And, No to common sense.

Thomas Frank's perceptive book, What's the Matter with Kansas?, describes how "conservatives" have subverted the heartland and its values over the past 30 years, to the point where red state Americans now routinely vote against their own self interests (by supporting the Bush tax cuts, for example, or the plans to privatize Social Security). Yet the subversion of common sense runs even deeper, and has produced an almost surreal denial of events and facts the other 48% of us—in blue state America—seem to see clearly.

Abu Ghraib and the summary execution of wounded combatants? Wrong focus: freedom is on the march, and elections are coming up. Osama bin Laden still at large? Hey, he hoped Kerry would win. (Actually, we believe bin Laden was rooting for a Bush victory, and helped to obtain it with his calculated, last-minute pre-election message to America.) Inadequate safeguards for our borders and ports? We're working on it, and meanwhile we're keeping tabs on all the East Coast media—even tiny little outlets like this one. So watch what you say.

In the heartland, boosterism and slogans now pass for informed opinion. And patriotism, for many, has become a team sport.

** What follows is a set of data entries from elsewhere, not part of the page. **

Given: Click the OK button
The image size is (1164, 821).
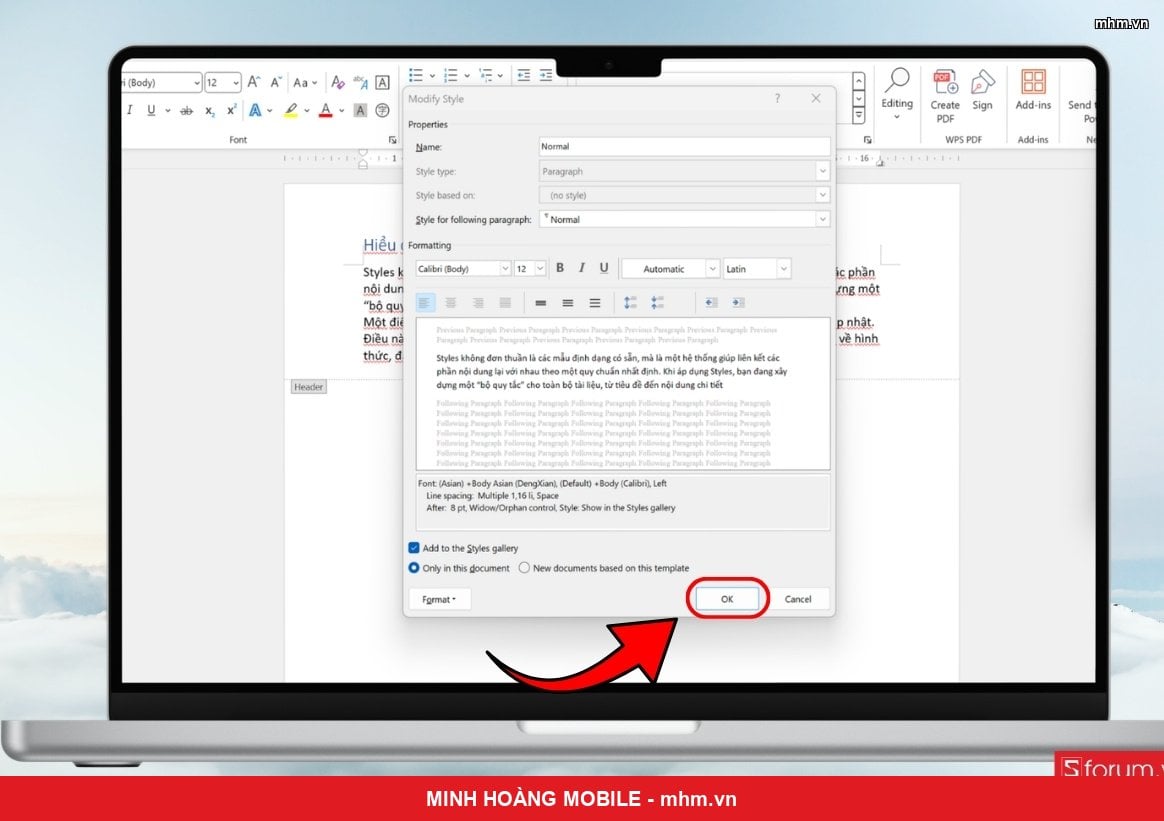Looking at the screenshot, I should (x=727, y=598).
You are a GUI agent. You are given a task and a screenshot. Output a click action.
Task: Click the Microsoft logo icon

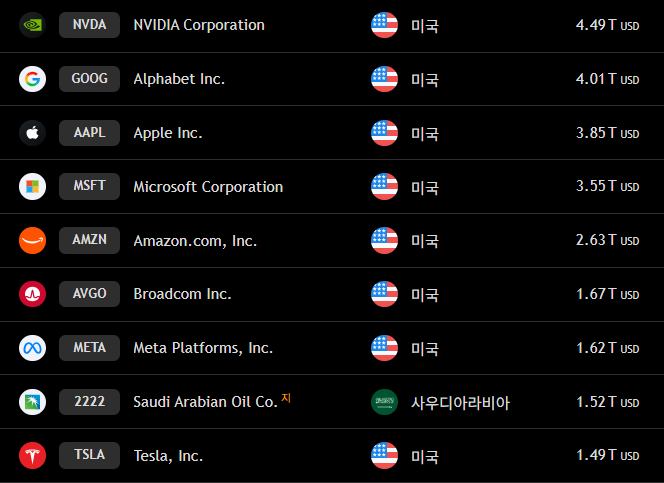pos(33,186)
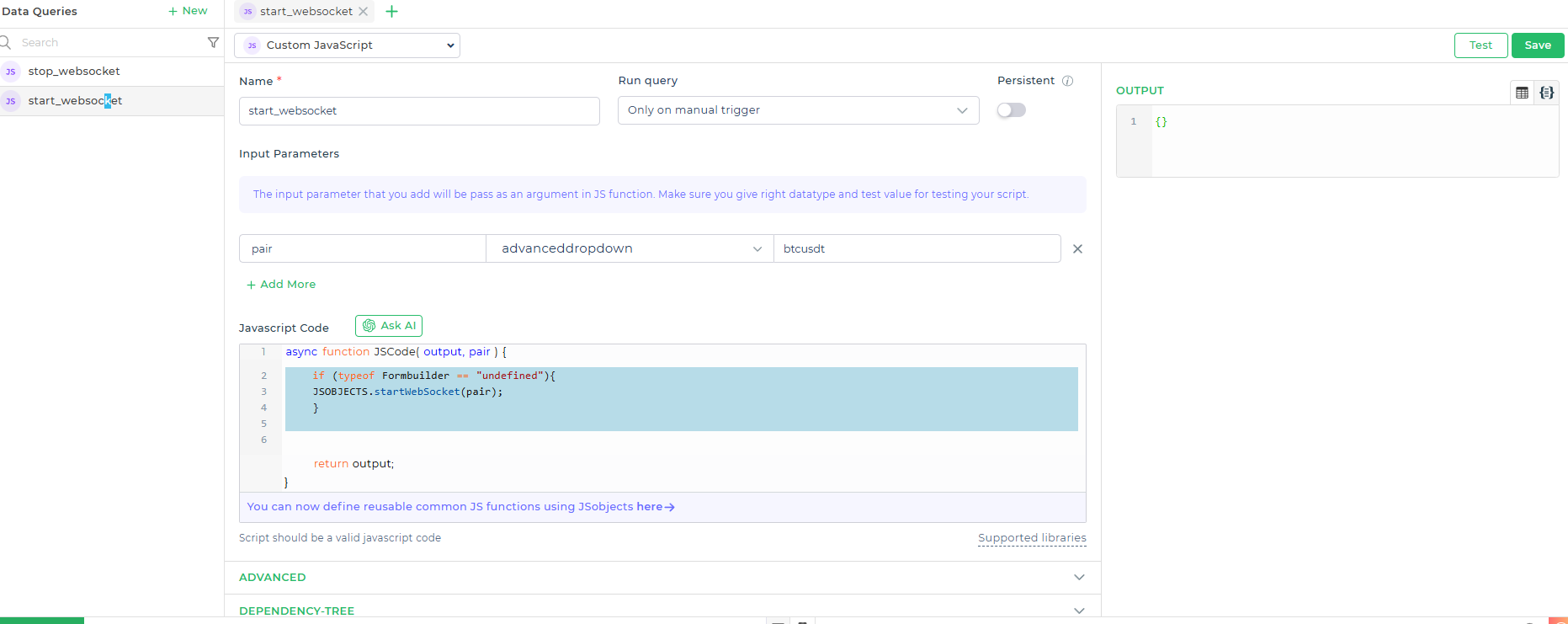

Bush and the heartland, with their 51% of the popular vote, now have a mandate. U-S-A! U-S-A! U-S-A! Bush gloats that he has "political capital" and intends to spend it. Condoleezza Rice is the new Secretary of State. Con-di! Con-di! Con-di!

Enough. For those of us who grew up in a different America, the place where reason was occasionally brought to bear and ideals were occasionally realized, there are decisions to be made. The first decision should be to stay. And the second decision should be to continue the fight for our country's future. This is a dark and dangerous time, but all is not yet lost. Remember: this was a close election; we got 48% of the vote. So don't let them push you around. Blue America remains the true America, and can yet prevail.